* _Extracted text_:
- - - - - - -

Sunday morning. 9:17 a.m. I’m 30 miles from home and racing to a chapel I’m unfamiliar with for a conference. A work zone approaches, and out of the corner of my tired eye I see a police officer sitting behind some bushes holding what I hope is a sophisticated high-tech water gun.

It wasn’t.

Did I receive a traffic ticket? Yes. Was it of the speeding variety? Yes. Did the officer care that I was dressed in a suit and obviously racing to the aid of my beloved brothers and sisters in need? Not so much.

But that didn’t stop me from asking for grace.

A few weeks later I put the same suit back on and appeared in an historic courthouse just a country mile from the scene of my crime. After watching half-a-dozen other hardened traffic criminals make their pleas for leniency, I was convinced my excuses were, well, better.

My strategy was can’t-miss. I took my place at the defendant’s table when summoned and prepped to make my case for grace.

“How do you plead?” The Judge asked.

“Your Honor, can I plead ‘guilty’ to speeding, but ‘not guilty’ to the severity of the speeding?”

His mouth said, “Excuse me?” But his face said, “Are you out of your mind?”

- - - - - - -

* _Data_:
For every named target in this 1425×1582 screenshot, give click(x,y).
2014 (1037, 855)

- - - - - - -

* _To do_:
Reproduce the speeding-ticket story word for word, everything from "A few weeks" down to "case for grace.".

* _Reply_:
A few weeks later I put the same suit back on and appeared in an historic courthouse just a country mile from the scene of my crime. After watching half-a-dozen other hardened traffic criminals make their pleas for leniency, I was convinced my excuses were, well, better.

My strategy was can’t-miss. I took my place at the defendant’s table when summoned and prepped to make my case for grace.